Many contemporary cultures share a fondness for the cathartic succinctness implied by anniversaries and birthdays—the known moment when something suddenly came to be provides a kind of existential assurance not unlike that of the photographic trace itself.  And it seems particularly fitting that a technology that seems to so effectively embody modernity’s singular fixation with time, its precision, acceleration, and fragmentation, would have an annual celebration on a particular day. What is interesting about celebrating the anniversary of photography, however, is the fact that photography’s origins are spectacularly diffuse. Not only was photography “invented” by, one count suggests, no less than 24 different individuals of various nationalities, many of whom had no knowledge of each other’s experiments, but the process of “invention” itself took place over the course of at least a decade. Moreover, while the daguerreotype process was historically significant because its inventor, Louis-Jacques-Mandé Daguerre, struck a bargain with the French government to release his invention to the world free of charge (in exchange for a life-long governmental pension), spawning a photographic portrait industry almost overnight, the process itself is quite distinct from what we think of as silver-based photography today (much less the digital process that has made silver-based photography all but obsolete). The daguerreotype was a direct positive, meaning that it lacked the reproducibility so commonly cited as a definitive characteristic of photography. And early daguerreotypes had minutes-long exposure times, making photographs of people extremely difficult—a far cry from the casual snapshooting that we take for granted today.

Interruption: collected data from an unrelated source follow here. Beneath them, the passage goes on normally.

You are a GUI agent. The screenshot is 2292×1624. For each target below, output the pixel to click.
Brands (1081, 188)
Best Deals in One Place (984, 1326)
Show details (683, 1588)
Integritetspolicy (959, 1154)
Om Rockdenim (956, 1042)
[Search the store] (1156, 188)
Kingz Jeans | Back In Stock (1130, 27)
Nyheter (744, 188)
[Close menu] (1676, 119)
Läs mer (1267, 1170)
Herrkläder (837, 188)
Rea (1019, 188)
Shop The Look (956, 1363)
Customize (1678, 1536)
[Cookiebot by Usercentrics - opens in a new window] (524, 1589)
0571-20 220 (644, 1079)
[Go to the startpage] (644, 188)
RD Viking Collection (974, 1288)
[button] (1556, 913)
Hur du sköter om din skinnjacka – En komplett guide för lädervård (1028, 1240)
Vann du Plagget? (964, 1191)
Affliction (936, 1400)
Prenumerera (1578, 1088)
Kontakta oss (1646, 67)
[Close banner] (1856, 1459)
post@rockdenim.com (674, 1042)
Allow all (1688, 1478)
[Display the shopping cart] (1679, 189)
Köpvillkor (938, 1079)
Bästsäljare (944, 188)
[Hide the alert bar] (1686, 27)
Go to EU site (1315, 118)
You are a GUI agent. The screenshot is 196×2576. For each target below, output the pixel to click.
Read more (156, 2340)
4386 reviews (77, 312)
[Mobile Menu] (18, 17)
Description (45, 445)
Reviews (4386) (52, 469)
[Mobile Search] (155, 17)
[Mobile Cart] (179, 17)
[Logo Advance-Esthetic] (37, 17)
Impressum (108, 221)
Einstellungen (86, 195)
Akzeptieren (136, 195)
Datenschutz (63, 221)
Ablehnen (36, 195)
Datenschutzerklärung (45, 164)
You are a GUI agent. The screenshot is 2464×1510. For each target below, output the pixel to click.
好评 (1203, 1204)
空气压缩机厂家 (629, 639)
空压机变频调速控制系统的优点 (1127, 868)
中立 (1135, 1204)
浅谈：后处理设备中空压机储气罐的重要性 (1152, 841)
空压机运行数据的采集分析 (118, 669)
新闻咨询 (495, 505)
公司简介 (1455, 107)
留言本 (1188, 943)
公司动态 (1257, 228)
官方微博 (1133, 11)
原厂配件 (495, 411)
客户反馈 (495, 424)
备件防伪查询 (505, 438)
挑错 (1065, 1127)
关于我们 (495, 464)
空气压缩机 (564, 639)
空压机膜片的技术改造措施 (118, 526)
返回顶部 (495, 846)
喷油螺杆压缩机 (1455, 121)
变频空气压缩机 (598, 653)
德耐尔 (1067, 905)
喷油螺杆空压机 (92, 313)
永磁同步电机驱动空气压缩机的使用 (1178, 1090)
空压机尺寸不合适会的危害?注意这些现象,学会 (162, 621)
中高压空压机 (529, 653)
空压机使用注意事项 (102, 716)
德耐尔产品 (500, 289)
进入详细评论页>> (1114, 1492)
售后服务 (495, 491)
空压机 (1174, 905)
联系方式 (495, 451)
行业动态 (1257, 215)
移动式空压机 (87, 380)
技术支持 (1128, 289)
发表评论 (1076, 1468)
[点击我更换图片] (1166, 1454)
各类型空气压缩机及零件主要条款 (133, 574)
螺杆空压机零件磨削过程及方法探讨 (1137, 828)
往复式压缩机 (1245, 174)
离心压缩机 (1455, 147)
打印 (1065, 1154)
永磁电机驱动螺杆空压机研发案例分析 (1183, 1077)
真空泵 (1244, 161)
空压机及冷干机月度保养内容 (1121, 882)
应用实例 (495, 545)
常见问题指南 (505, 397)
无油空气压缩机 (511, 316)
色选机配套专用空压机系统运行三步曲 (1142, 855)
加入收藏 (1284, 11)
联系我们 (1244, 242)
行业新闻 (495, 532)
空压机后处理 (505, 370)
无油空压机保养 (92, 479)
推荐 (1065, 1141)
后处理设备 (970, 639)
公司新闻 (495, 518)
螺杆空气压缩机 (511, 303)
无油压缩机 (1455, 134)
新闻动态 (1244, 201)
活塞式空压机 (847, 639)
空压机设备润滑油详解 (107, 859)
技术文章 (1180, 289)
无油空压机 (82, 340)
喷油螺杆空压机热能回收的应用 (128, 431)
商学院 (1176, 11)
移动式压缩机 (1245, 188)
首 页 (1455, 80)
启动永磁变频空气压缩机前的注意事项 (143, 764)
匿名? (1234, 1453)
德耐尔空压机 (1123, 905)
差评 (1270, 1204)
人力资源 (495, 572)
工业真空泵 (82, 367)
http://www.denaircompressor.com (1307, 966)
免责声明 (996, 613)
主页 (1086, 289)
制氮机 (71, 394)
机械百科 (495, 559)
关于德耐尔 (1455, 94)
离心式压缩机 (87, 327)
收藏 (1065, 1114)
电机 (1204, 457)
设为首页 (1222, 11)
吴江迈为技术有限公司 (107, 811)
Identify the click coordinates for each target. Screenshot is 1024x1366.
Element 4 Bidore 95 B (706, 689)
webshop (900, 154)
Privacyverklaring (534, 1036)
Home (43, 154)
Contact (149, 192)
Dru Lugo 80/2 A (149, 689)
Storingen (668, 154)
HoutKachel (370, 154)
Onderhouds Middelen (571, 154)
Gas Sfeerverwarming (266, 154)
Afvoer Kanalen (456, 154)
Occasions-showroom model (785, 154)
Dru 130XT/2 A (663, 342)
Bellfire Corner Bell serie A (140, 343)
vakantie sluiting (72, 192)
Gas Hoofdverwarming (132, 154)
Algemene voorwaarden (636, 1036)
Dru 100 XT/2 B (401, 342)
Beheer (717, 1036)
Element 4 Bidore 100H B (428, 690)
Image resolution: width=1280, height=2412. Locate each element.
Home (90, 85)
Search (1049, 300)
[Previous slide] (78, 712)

It would be easy, then, to pass off World Photo Day as a desire to reduce a complex and multifaceted historical period of conception and invention to an overly simple “Eureka” moment. But the organizers of the World Photo Day project understand photography in a rather different way. Though they cite Daguerre and his process (as well as Nicèphore Nièpce, understood by many photo scholars to be the true “inventor of photography” for the images he produced as early as 1826), they see photography as less a technology and more of a social practice. Photography, according to their website, is a “passion,” a mode of “communication,” and a transformative way of perceiving the world and our social relations. As the website states with an air of incredulity, “There was once a time when photography didn’t exist.” And herein is, to my mind, the most interesting thing about World Photo Day: the way it reminds us to move beyond the photograph as simply an object, a technology, or even an image (though it is also all of those things), and instead to think of photography as a framework through which we understand ourselves and the world. In my book Snapshot Photography: The Lives of Images, I argue, for example, that the common practice of snapping personal photos of friends, family, vacations, and personal milestones is bound up not only in individual affections and the desire to record a life, but also in cultural norms of family, politics, and social convention. Thus whether the photograph is a unique vintage daguerreotype or a viral digital image circulated on Facebook or Imgur, we can perceive a photographic continuity through the desires, impulses, and conventions that define photographic practices in all of their variety.

Photography itself might, then, be understood as a medium that embodies its diffuse origins.  It is shifting, idiosyncratic, and multiple, yet together, its many manifestations are profound. From a contemporary perspective, it is indeed hard to imagine life without it.